Beta-secretase inhibitors have failed in the clinic. Gamma-secretase inhibitors have failed in the clinic. Anti-amyloid antibodies have failed in the clinic. Everything has failed in the clinic. You can make excuses and find reasons – wrong patients, wrong compound, wrong pharmacokinetics, wrong dose, but after a while, you wonder if perhaps there might not be something a bit off with our understanding of the disease. Remember, every time one of these therapies comes around, it builds on the failures before it. Better and better attempts are made – I mean, verubecestat seems to be a pretty good compound, from the preclinical drug discovery perspective. It’s surely the best swing anyone’s taken at beta-secretase (and there have been many). But it just flat out did not work.

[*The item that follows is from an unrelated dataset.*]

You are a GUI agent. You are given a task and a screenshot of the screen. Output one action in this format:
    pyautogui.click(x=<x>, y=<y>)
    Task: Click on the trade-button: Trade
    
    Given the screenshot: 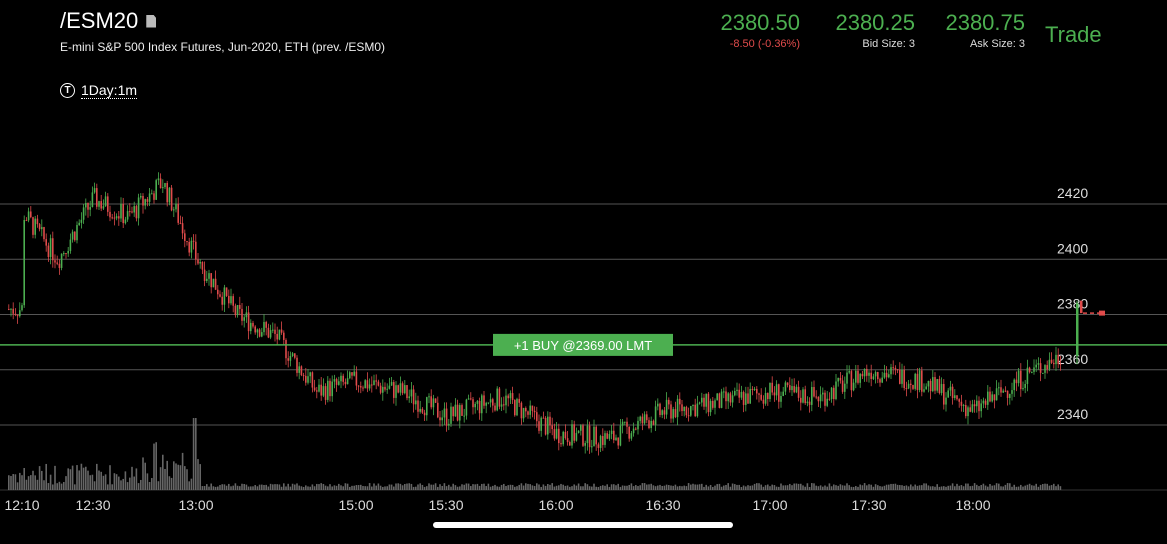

And let me take a minute to congratulate the drug discovery folks there on the compound itself. The fact that it does not work in the clinic is not their fault; it’s because we don’t know what the hell we’re doing in Alzheimer’s. Once you’ve decided that “We’re going to go after beta-secretase, because it’s absolutely one of the most solid ideas in the field”, the die is cast. But getting a good inhibitor for that target has not been easy. This one goes back to the Schering-Plough organization, later taken over by Merck, who came up with some interesting BACE-binding motifs while doing fragment screening. Verubecestat’s unusual “head group” came out of this work, and it’s worth thinking about how if you drew that structure on the glass of your fume hood, you’d probably have several people stopping by to tell you that you’re a fool. (Edit: structure updated, since I left out an amide carbonyl while I was redrawing it yesterday. That analog apparently didn’t work!) They’d especially be interested in your belief that a sulfonylguanidine would be a CNS drug. It doesn’t look like your run-of-the-mill combination of functional groups, but it gets into the brain, hits its target, and was good enough to be put into a gigantic series of Phase III trials. No, the people who came up with this deserve a lot of credit – mind you, I know for a fact that a good number of people who are on those papers have since been laid off by Merck, which tells you something about our industry, too.
So no, I’m not expecting much out of the prodromal Alzheimer’s patient trial that the compound is in. I will be very happy to be wrong about that, but by now, I think we have to assume that the focus on amyloid as the cause of Alzheimer’s, or even just as a method of treatment for it, is in very serious doubt.